Multiple means of representation: Instructional materials included written guides, examples, and in-class discussion.
Multiple means of action and expression: Students demonstrated learning through both written work and reflective analysis.
Equity Considerations
Equity was addressed by:
Avoiding requirements for paid AI tools.
Teaching how to prompt effectively so prior technical knowledge did not become a hidden advantage.
Valuing reflection and decision-making rather than polished output alone.
Creating explicit space to discuss bias, hallucinations, and ethical risks—issues that disproportionately affect marginalized voices.
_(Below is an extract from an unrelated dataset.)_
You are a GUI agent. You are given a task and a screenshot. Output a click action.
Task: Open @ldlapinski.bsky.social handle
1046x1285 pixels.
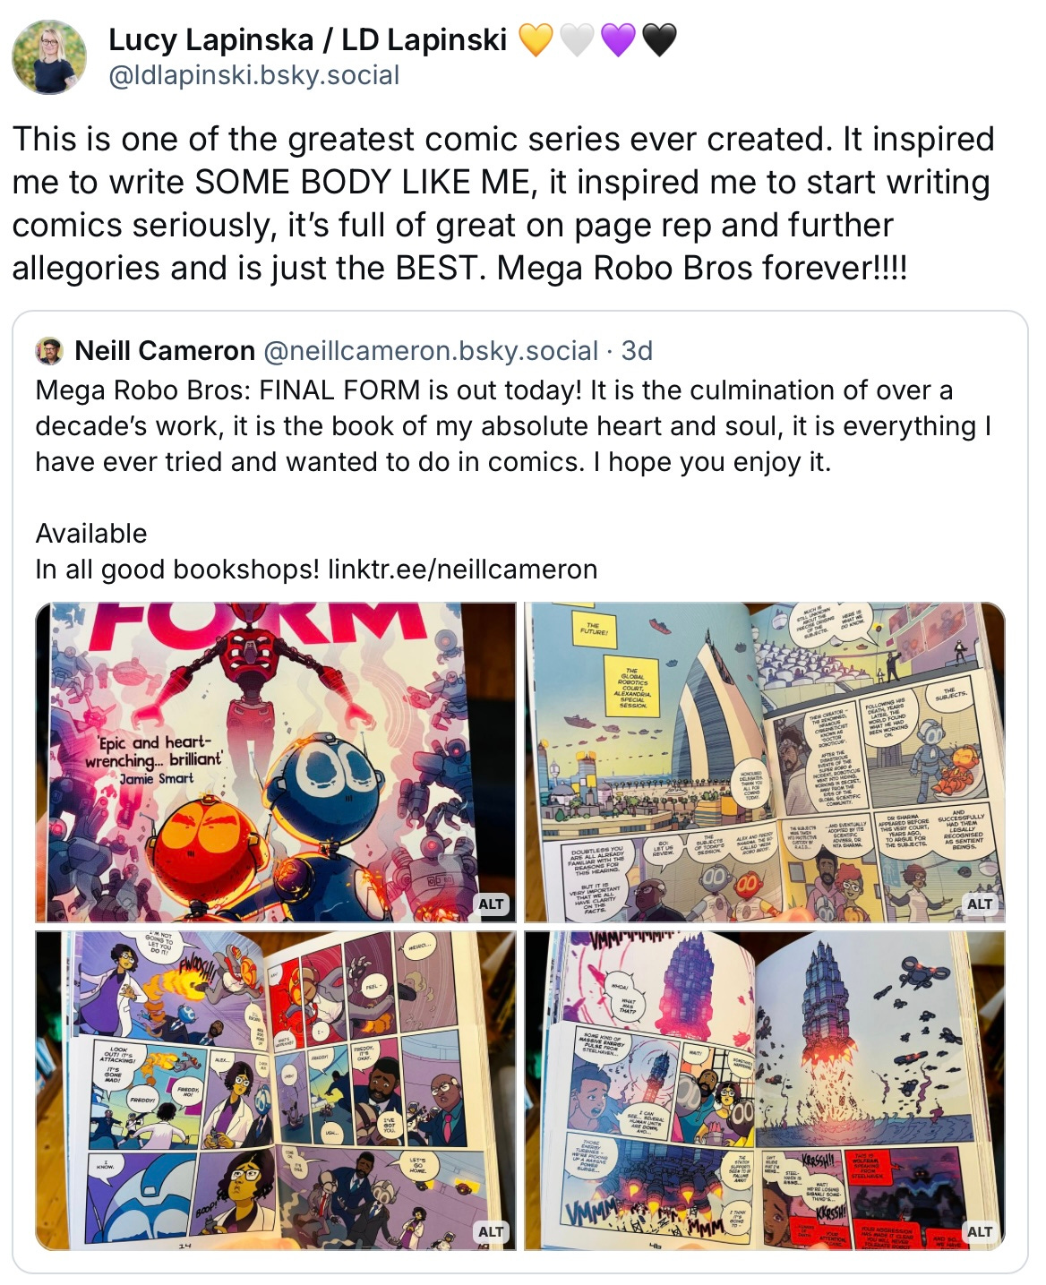(x=253, y=75)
By making expectations explicit and process-oriented, the assignment reduced hidden curricula and leveled the playing field.
Assessment
I assessed this project using a combination of formal and informal assessment methods. This blended approach allowed me to evaluate both student learning outcomes, particularly in relation to ethical AI use.
Formal assessment was used to evaluate written assignment.
Informal assessment occurred throughout the project via class discussions, prompt-review activities, and brief student reflections on their AI use.
This is still a work in process.
Reflections and Next Steps
The students are using AI whether we like it or not. This is a critical adoption period where we can influence it’s ethic al use. I plan to refine my AI acceptance use policy as the technology matures. I will continue to include classroom use and AI assisted assignments in all my classes. This write up was assisted by Copilot.